Objective 1
Rescale the records between the line holding "Click the Friend Finder Network link" and the end of the records, inclusive. Write those lines again, requests included, with every coordinate in the answers multiplied by 1.35 and rounded to a whole number (halves round up).

··· Article ···

As more pieces come off the board, the less room there is for calculations. Why does it matter? A simple position doesn’t require deep calculations but does require a deep understanding of strategy. Chess players, as their strength grows, learn to calculate first and understand later.
In risk management, an analyst takes a first look at a fund’s portfolio (chess position) and has to make a first move (approve for leverage). Once a certain level of leverage is approved (the first move is made), we have to consider how the portfolio manager will respond — as well as what factors will cause the trader to complicate the position (increase risk in the portfolio) and, when that happens, how the risk manager should respond.
There are other similarities between chess strategy and risk analysis. Under time pressure in a tough position, a chess player has to choose a move, while a risk manager has to choose a position in the portfolio to liquidate to meet a margin call when a portfolio is tanking. Chess players also study opponents’ games trying to anticipate how the next game will develop, while risk analysts study clients’ portfolios trying to anticipate how the next trade will affect
the portfolio.
Humans vs. Computers
A complicated chess position requires deep calculations and is more likely to cause a human player to make an error. The players understand this general guideline, but also study their future opponents’ games and try to pick a style that is least familiar to their opponent. In 1997, for example, while Garry Kasparov was preparing to play a computer, IBM programmers and chess advisers had adjusted Deep Blue to better analyze Kasparov’s previous games. The styles that are most effective for Kasparov are known in the chess world, so the computer program was fine-tuned to avoid playing such styles. By analogy, a computer risk model needs to be fine-tuned to better analyze styles a fund manager is more likely to use.
Deep Blue didn’t just play a game. It played against a specific opponent’s style, and Kasparov was embarrassingly crushed in the last game as a result. Similarly, a computer program may not treat a leverage request as too high without human understanding of the investment style behind the leverage request.
Now let’s discuss a “stress test.” It’s important to understand what happens when a chess player decides to sacrifice some pieces. The sacrifice is intended not to gain specific advantage but to create certain weaknesses in the position that the player will try to exploit later. A computer will accept the sacrifice and evaluate the current position in its favor, rather than considering the intent of the sacrifice. As the game progresses, the computer will treat an extra piece as a positive, even as its position deteriorates.
Consequently, the computer will not only miss the unexpected sacrifice but will also be unable to determine where the sacrifice would lead. Moreover, it certainly doesn’t give any thought as to why a human player would want to sacrifice at all. A human player, in contrast, might not accept sacrifice in the first place, in order not to be exposed to the opponent’s well-developed strategy.

··· Information shown ···

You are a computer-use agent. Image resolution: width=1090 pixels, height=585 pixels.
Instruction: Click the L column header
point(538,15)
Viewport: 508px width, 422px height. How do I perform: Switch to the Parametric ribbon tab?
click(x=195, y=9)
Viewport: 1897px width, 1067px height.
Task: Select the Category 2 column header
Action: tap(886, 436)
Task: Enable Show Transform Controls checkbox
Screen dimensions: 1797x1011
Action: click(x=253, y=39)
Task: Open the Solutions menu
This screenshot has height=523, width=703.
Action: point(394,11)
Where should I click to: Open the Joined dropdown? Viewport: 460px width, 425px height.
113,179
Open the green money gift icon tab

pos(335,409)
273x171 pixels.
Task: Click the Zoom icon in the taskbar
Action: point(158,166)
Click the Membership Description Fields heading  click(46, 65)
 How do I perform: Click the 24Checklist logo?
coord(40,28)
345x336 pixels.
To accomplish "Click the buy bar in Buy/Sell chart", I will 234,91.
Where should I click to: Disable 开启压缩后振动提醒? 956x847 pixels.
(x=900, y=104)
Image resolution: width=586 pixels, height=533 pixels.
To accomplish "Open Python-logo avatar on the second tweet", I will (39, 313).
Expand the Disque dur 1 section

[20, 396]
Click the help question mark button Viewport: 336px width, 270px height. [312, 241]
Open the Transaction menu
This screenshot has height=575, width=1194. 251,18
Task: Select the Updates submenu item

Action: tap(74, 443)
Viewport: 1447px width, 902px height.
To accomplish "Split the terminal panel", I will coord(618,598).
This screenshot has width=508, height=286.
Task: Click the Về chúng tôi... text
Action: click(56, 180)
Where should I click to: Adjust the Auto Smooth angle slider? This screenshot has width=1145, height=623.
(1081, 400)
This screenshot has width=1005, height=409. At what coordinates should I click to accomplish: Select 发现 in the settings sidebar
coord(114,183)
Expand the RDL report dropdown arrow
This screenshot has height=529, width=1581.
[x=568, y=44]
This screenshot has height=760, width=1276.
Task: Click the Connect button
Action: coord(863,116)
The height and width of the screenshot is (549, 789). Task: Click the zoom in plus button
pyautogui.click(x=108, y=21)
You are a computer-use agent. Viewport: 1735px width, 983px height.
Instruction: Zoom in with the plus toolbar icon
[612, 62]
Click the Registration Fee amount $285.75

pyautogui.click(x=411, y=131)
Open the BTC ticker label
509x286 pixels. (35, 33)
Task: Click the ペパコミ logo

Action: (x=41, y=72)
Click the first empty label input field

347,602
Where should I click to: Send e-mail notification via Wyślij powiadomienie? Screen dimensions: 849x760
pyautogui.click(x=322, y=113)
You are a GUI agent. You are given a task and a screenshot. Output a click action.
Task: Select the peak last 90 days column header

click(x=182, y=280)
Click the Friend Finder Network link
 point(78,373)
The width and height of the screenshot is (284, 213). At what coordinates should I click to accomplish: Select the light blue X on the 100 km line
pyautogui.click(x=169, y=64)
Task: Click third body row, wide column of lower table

···

Objective 2
List every phrase that appears in parentheses in the article on chess and risk management.

Written response 1
Click the Friend Finder Network link
 point(105,504)
The width and height of the screenshot is (284, 213). At what coordinates should I click to accomplish: Select the light blue X on the 100 km line
pyautogui.click(x=228, y=86)
Task: Click third body row, wide column of lower table

Written response 2
- chess position
- approve for leverage
- the first move is made
- increase risk in the portfolio